# [Instructions for the task]
Reproduce only the stretch of data that opens with the line containing "Click the Navigator preview thumbnail" and closes with the line containing "pyautogui.click(x=589, y=102)", with "checkbox" renamed to "tick box" and everything else left unchanged.

# [Input for this task]
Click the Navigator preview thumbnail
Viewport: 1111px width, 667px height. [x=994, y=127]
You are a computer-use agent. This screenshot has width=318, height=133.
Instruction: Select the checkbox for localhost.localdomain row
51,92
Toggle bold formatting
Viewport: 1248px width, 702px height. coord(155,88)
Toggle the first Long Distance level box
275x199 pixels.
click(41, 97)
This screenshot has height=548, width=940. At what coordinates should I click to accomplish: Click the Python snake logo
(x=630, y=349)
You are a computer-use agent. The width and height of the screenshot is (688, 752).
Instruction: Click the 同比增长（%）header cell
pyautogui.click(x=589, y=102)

--

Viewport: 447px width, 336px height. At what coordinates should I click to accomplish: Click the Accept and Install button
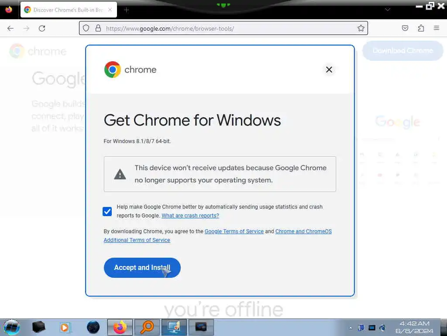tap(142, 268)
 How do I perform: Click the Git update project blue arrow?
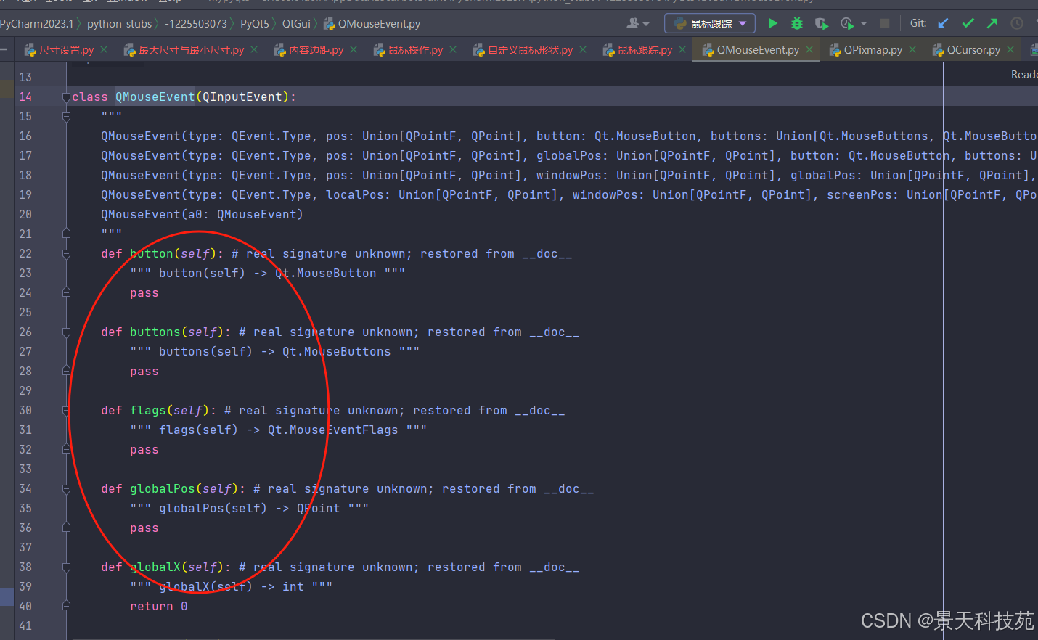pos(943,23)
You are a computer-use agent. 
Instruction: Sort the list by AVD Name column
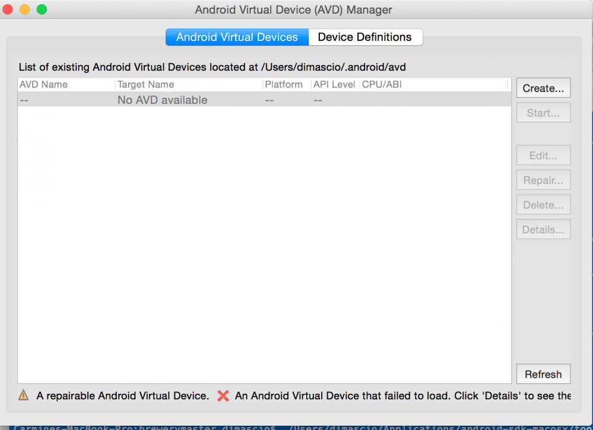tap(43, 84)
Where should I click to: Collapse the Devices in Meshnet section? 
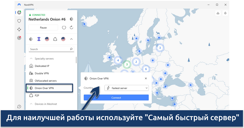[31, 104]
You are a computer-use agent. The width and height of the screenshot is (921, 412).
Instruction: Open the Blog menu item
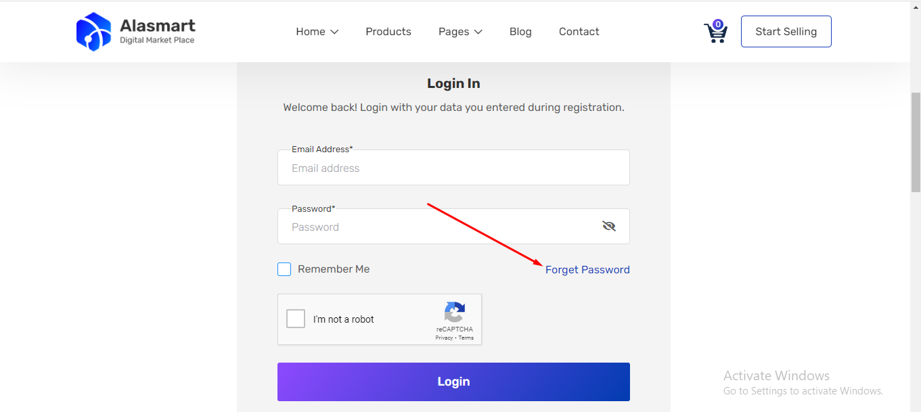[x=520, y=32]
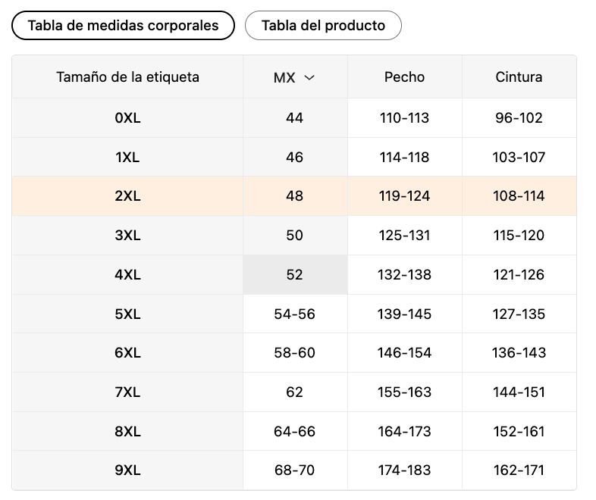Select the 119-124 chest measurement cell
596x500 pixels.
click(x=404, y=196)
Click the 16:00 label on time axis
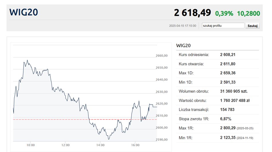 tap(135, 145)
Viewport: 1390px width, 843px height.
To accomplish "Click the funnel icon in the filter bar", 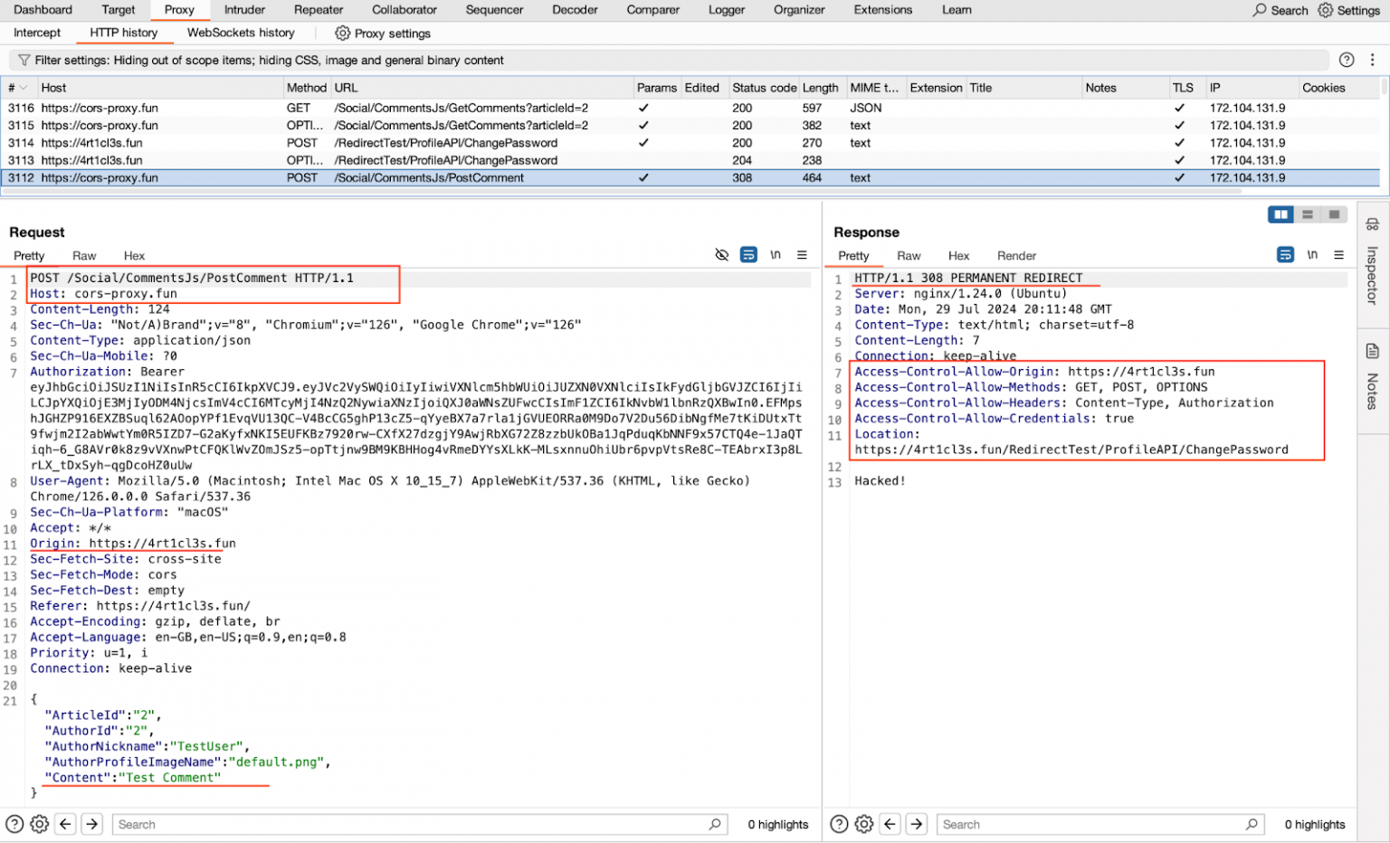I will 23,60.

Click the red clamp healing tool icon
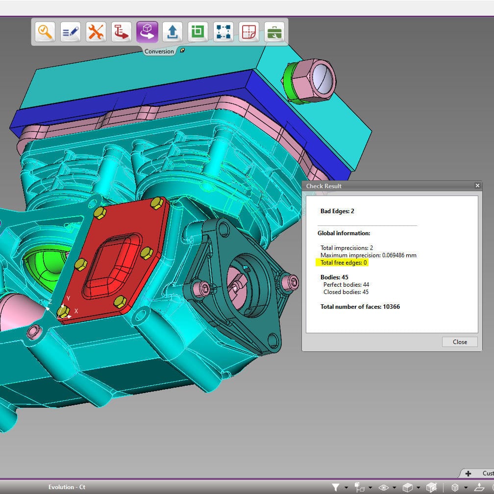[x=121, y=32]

* * *

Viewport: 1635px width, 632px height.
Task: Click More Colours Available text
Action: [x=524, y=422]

# [Answer to this problem]
Click the Navigator preview thumbnail
Viewport: 1111px width, 667px height. [x=994, y=127]
You are a computer-use agent. This screenshot has width=318, height=133.
Instruction: Select the tick box for localhost.localdomain row
51,92
Toggle bold formatting
Viewport: 1248px width, 702px height. coord(155,88)
Toggle the first Long Distance level box
275x199 pixels.
click(41, 97)
This screenshot has height=548, width=940. At what coordinates should I click to accomplish: Click the Python snake logo
(x=630, y=349)
You are a computer-use agent. The width and height of the screenshot is (688, 752).
Instruction: Click the 同比增长（%）header cell
pyautogui.click(x=589, y=102)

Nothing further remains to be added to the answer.